Listed records: Begin

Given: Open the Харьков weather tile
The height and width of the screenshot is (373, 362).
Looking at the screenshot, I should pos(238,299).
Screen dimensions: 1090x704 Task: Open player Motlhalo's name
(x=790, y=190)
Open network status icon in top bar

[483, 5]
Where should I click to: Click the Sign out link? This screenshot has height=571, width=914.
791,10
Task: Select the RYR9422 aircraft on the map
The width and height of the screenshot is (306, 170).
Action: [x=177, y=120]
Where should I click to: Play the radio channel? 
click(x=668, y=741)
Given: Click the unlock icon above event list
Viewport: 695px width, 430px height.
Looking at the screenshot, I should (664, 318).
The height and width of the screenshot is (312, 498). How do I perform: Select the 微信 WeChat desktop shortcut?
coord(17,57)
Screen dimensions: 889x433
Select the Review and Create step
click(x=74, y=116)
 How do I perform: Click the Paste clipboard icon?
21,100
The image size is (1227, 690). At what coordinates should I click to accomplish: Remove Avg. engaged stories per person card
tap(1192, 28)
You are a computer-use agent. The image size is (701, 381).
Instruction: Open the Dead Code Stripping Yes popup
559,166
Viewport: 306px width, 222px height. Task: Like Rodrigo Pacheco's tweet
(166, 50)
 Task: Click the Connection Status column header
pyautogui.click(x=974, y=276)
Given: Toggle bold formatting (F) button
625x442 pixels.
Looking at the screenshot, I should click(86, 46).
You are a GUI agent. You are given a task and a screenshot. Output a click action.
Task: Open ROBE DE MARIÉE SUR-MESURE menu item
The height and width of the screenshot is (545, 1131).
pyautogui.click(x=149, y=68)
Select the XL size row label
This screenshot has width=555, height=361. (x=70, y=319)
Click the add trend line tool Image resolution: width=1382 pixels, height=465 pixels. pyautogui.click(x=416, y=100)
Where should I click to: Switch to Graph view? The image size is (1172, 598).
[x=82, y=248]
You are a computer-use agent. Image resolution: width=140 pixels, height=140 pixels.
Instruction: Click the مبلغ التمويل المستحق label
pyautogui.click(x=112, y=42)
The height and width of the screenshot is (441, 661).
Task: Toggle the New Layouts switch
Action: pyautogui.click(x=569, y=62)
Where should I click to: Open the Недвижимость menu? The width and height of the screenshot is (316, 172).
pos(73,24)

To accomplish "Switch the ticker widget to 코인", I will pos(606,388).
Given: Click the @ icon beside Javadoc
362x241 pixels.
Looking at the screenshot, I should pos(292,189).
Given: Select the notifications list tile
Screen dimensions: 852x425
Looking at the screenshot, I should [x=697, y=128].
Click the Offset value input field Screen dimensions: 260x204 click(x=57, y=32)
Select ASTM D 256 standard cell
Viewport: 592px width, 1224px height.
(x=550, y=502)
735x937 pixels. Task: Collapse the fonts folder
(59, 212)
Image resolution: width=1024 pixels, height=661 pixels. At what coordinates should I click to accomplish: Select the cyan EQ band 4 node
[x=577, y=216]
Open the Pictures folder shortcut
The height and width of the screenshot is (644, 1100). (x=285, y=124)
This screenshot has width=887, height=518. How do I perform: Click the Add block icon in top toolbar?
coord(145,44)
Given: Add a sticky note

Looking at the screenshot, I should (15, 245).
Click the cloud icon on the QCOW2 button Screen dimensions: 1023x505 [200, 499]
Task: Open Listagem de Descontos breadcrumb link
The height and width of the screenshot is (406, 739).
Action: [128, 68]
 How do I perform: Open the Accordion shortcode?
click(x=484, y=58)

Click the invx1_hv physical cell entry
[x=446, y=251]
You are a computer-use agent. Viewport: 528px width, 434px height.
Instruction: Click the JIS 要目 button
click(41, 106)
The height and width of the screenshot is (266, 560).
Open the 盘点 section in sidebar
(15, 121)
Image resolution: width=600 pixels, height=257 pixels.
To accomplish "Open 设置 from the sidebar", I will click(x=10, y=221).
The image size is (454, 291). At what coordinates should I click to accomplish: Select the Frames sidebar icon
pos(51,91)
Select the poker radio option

Listed records: End

What is needed is the number of lines in these entries that include the word "agent"; please give it alone.

* [Response below]
4